Wednesday marked the end of the witness and testimony phase of the trial of Ahmed Ghailani, who stands accused of participating in the bombing of the US Embassies in Kenya and Tanzania in 1998. As Judge Lewis Kaplan remarked early in the week, the trial was advancing at "lightning speed," largely due to his insistence that both prosecution and defense stay concise, on point, and efficient. Still, Wednesday's milestone was not as remarkable as a small hearing held on Tuesday, a session that was rife with both intense debate and good humor—the tone Kaplan has set throughout. In the absence of the jury, the defendant, and the gallery of victim observers, the judge and counsel were discussing witnesses—FBI agents and Tanzanian police officials—whom the defense wanted to bring back for purposes of impeaching testimony they had previously given. The defense has tried to assert over and over in cross-examination that the testimony in this trial contradicted what these and other witnesses originally told the FBI. Over the course of nearly four hours, going over the defense's requests "statement by statement," Judge Kaplan reasoned his way through each one, regularly interjecting his thoughts about memory and translation and their impact on this landmark trial.

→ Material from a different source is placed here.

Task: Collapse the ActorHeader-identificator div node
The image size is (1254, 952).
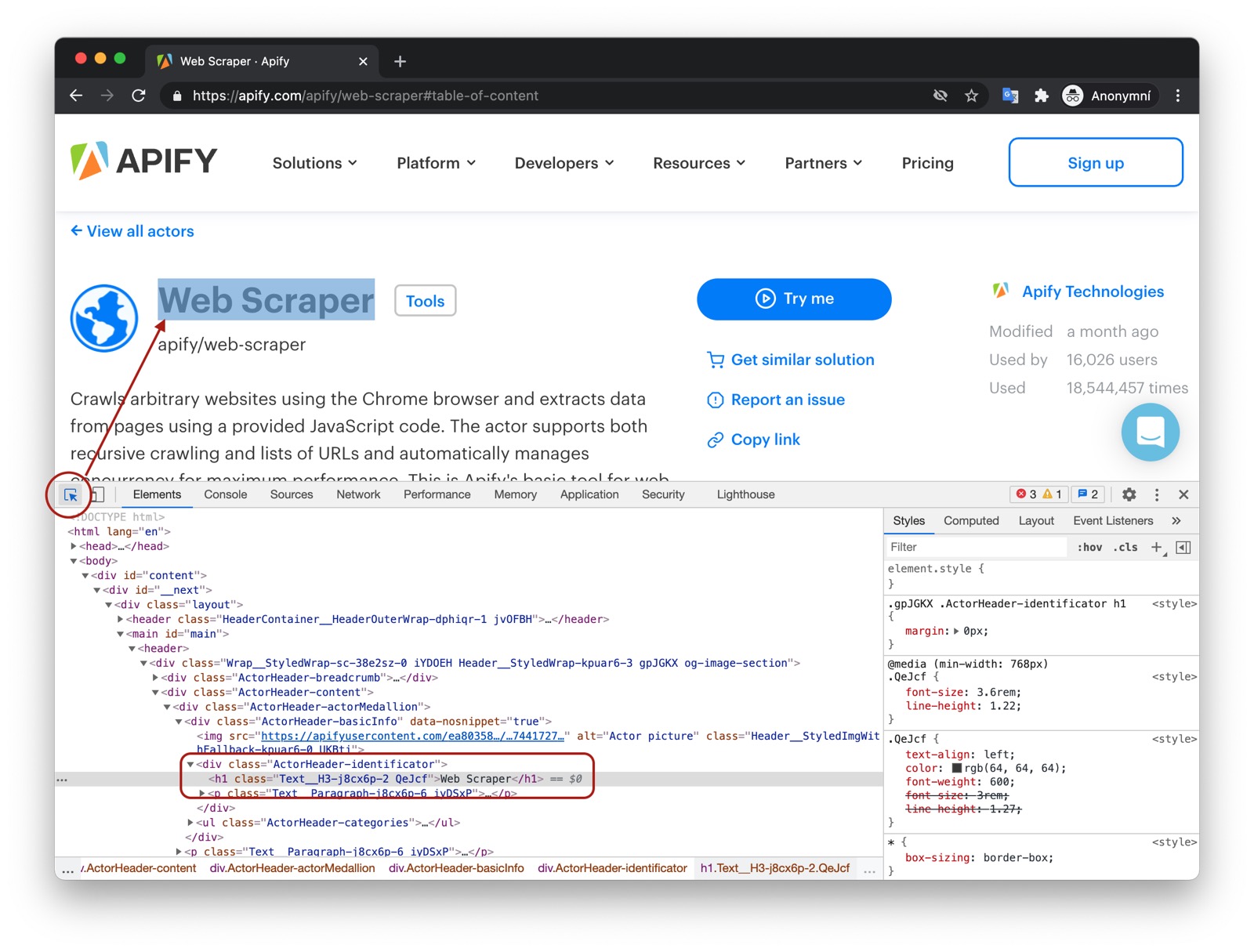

The problem of memory has plagued this trial from the beginning. As an FBI witness testified on Monday about his 1998 search of Ghailani's residence, the jury repeatedly heard, "I have a vague recollection…I don't recall…I don't remember…I do not know…. I am searching my memory." It has been a refrain echoed by witness after witness, both American and Tanzanian. But try as defense attorney Peter Quijano might to suggest that witnesses were merely "feigning a lack of memory," the judge pointed out that it is just plain difficult to remember the details of events 12 years ago.